*GIVEN EXERCISE 1*
Copy out everything in the article on Sepultura's "Refuse/Resist" from "Sepultura singles chronology" down to "in São Paulo.".
*GIVEN EXERCISE 2*
Answer these questions using the article on Sepultura's "Refuse/Resist":
(a) Who produced the single?
(b) Where did Max Cavalera see the phrase that inspired the song?
(c) What does the spine of the CD release look like?
*GIVEN EXERCISE 3*
Write the next part of the article on Sepultura's "Refuse/Resist", picking up after its final sentence.

Single by Sepultura

from the album Chaos A.D.
- Released: 1993
- Recorded: 1992
- Studio: Rockfield Studios and Chepstow Castle, Wales
- Genre: Groove metal; thrash metal;
- Length: 3:20
- Label: Roadrunner
- Lyricist: Max Cavalera
- Producer: Andy Wallace

Sepultura singles chronology
| "Under Siege (Regnum Irae)" (1991) | "Refuse/Resist" (1993) | "Territory" (1993) |

= Refuse/Resist =

1994 song by Sepultura

"Refuse/Resist" is Sepultura's fourth single, released in 1993. The title song, also included as a single off the album Chaos A.D., is one of the band's best-known songs and remains a concert staple to this day. A music video was filmed for the single which features the band playing live at a festival intercut with footage of rioting and general unrest. This video can be found on the VHS Third World Chaos, which was later released on DVD as part of the Chaos DVD. The intro to the song is the heartbeat of Max Cavalera's then-unborn first son Zyon. This song is also notable for having a 20-second growl at the end.

"Refuse/Resist" also appears in live form on the band's live releases Under a Pale Grey Sky and Live in São Paulo.

==Background==
Max Cavalera claims to have been inspired for the song by seeing the phrase "Protest and survive/Refuse and resist" on a man's leather jacket on the New York subway.

==Artwork==
The cover of the single depicts a Korean man jumping at a police barricade holding a petrol bomb, while the interior features the famous image of the anonymous Chinese man who stood in front of several tanks in Tiananmen Square, Beijing China, blocking their path. The reverse of the sleeve shows the band playing live. The spine of the CD release does not feature the band name or the name of the single, but rather is blank purple.

*SUPPLIED DATA*
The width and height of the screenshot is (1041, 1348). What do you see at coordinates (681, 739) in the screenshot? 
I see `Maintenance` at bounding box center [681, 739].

*WRITTEN REPLY 1*
Sepultura singles chronology
| "Under Siege (Regnum Irae)" (1991) | "Refuse/Resist" (1993) | "Territory" (1993) |

= Refuse/Resist =

1994 song by Sepultura

"Refuse/Resist" is Sepultura's fourth single, released in 1993. The title song, also included as a single off the album Chaos A.D., is one of the band's best-known songs and remains a concert staple to this day. A music video was filmed for the single which features the band playing live at a festival intercut with footage of rioting and general unrest. This video can be found on the VHS Third World Chaos, which was later released on DVD as part of the Chaos DVD. The intro to the song is the heartbeat of Max Cavalera's then-unborn first son Zyon. This song is also notable for having a 20-second growl at the end.

"Refuse/Resist" also appears in live form on the band's live releases Under a Pale Grey Sky and Live in São Paulo.

*WRITTEN REPLY 2*
(a) Andy Wallace
(b) On a man's leather jacket on the New York subway
(c) It is blank purple and does not show the band name or the single's name.

*WRITTEN REPLY 3*
==Releases==
The single was released in several forms. Two CD versions exist: one 3-track maxi-single and a seven-track EP, details of which are listed below. Both come in foldout card digipak cases. Early limited pressings were embossed with the Sepultura thorned 'S' logo. In addition, the single was also released on cassette tape with the same B-sides as the maxi single. The single also saw two vinyl releases, both limited editions. The 7" version was pressed on 7" vinyl with "Inhuman Nature" as the B-side, while the 12" version was pressed on black vinyl but had a die-cut sleeve which was made to look like it had been riddled with bullet holes.

==Accolades==
It charted at number 26 in VH1's 40 Greatest Metal Songs.

==Track listing==

- * denotes tracks which were only available on the scarce EP version.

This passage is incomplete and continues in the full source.